Une douleur en réveille d’autres, la plus cruelle étant la mort de sa soeur Caroline, 30 ans plus tôt.
Virginie et Paul, c’est elle et lui. En sélectionnant ces deux prénoms, il procède à l’inscription
mélancolique du souvenir : celui d’une enfance à deux, où la soeur et le frère partagent les rêveries
et les jeux inspirés par le roman de Bernardin de Saint-Pierre. Ainsi donc, l’oeuvre fut nourrie des
chagrins présents ainsi que des mémoires à la fois cruelles et douces qu’ils réveillèrent.

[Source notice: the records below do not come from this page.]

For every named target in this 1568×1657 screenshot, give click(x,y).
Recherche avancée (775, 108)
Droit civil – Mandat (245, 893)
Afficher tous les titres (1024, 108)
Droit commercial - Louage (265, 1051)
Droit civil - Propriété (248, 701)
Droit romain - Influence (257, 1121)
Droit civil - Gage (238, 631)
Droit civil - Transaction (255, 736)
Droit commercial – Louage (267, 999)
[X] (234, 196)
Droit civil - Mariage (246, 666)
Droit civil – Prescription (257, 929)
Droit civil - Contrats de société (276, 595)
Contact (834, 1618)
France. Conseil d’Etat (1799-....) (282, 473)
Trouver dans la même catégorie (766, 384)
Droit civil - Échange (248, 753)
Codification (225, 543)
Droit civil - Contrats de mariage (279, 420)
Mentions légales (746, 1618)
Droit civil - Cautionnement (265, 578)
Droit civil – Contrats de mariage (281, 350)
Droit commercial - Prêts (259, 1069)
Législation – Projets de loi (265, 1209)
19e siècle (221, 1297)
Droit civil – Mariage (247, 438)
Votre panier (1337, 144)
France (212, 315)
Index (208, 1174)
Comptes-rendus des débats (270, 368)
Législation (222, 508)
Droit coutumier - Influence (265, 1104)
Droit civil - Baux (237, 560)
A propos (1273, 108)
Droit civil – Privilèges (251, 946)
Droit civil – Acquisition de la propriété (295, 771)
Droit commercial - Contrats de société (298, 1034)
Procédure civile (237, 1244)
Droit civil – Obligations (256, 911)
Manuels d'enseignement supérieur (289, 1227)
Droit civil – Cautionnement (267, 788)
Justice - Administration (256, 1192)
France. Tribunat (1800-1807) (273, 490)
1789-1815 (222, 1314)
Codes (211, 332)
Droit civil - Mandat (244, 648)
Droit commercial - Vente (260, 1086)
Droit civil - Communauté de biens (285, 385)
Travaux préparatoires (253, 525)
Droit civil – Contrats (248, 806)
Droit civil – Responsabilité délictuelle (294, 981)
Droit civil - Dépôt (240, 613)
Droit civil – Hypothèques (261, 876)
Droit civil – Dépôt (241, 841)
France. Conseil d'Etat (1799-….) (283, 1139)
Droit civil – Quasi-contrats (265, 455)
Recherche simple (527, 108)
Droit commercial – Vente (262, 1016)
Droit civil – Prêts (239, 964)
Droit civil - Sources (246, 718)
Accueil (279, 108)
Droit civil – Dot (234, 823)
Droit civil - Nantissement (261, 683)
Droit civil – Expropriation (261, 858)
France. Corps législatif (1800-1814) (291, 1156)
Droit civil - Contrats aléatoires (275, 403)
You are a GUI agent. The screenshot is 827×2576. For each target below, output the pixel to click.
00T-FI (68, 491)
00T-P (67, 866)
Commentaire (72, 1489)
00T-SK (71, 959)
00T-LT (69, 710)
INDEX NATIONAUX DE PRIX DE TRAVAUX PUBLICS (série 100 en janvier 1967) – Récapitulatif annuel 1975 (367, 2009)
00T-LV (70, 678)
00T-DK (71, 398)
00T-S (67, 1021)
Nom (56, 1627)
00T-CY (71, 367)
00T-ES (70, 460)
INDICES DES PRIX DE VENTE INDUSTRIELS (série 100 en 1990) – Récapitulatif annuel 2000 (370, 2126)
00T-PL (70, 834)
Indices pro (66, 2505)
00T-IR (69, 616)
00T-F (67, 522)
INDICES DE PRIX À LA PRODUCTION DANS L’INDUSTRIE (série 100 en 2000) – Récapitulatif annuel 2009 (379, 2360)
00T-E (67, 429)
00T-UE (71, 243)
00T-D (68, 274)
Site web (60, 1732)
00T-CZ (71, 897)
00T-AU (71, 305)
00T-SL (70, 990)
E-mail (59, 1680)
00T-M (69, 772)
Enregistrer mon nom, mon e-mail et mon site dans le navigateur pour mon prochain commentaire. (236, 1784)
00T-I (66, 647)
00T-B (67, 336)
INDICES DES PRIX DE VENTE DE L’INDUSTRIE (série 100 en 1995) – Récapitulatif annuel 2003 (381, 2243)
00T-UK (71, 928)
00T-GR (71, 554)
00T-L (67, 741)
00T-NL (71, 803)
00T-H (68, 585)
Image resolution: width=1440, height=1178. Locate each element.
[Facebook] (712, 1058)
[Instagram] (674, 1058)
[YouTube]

« J’avais commencé Un coeur simple à son intention exclusive, uniquement pour lui (George Sand)
plaire ». Mais le choc du décès de Sand rend l’affirmation excessive. Quoi qu’il en soit, ce récit triste
est en même temps merveilleux, voire hagiographique, lorsque les malheurs frappant une héroïne
déjà bonne accroissent encore son dévouement. Le contraste est important avec les perversités
prédécadentistes d’Hérodias et les féeries sanglantes de La Légende de Saint Julien L’Hospitalier.

Le Bovarysme du personnage principal

La pitié de Félicité est solide, appuyée sur une pratique religieuse rigoureuse et assidue. Chaque
jour, elle se lève pour entendre la première messe dès l’aube et récite le rosaire chaque soir.
L’auteur apporte à son humble héroïne la grandeur plutôt pathétique d’une Mater dolorosa, rien de
commun avec les caprices de religiosité d’Emma Bovary.

Cependant, cette humble domestique partage avec les maîtres et certains prestigieux personnages
la « maladie des civilisés » pour laquelle de Gaultier inventa la notion de « bovarysme ». Félicité n’a
pourtant rien lu et n’a pas subi l’influence d’un romantisme dégradé qui l’eût amenée à supposer
que « le bonheur, c’est le rêve exalté, l’amour fougueux, l’irrégularité ». Étant enfant, « Elle
grelottait sous des haillons, buvait à plat ventre l’eau des mares, à propos de rien était battue ».

La domestique pauvre et ignorante ne dispose pas les moyens ni la culture permettant à Emma
d’acheter un prie-Dieu néogothique. Elle ne peut pas également désirer avoir dans sa chambre, « au
chevet de sa couche, un reliquaire enchâssé d’émeraudes, pour le baiser tous les soirs ». Mais tout
comme Emma, elle est facilement sensible à la force prégnante des images.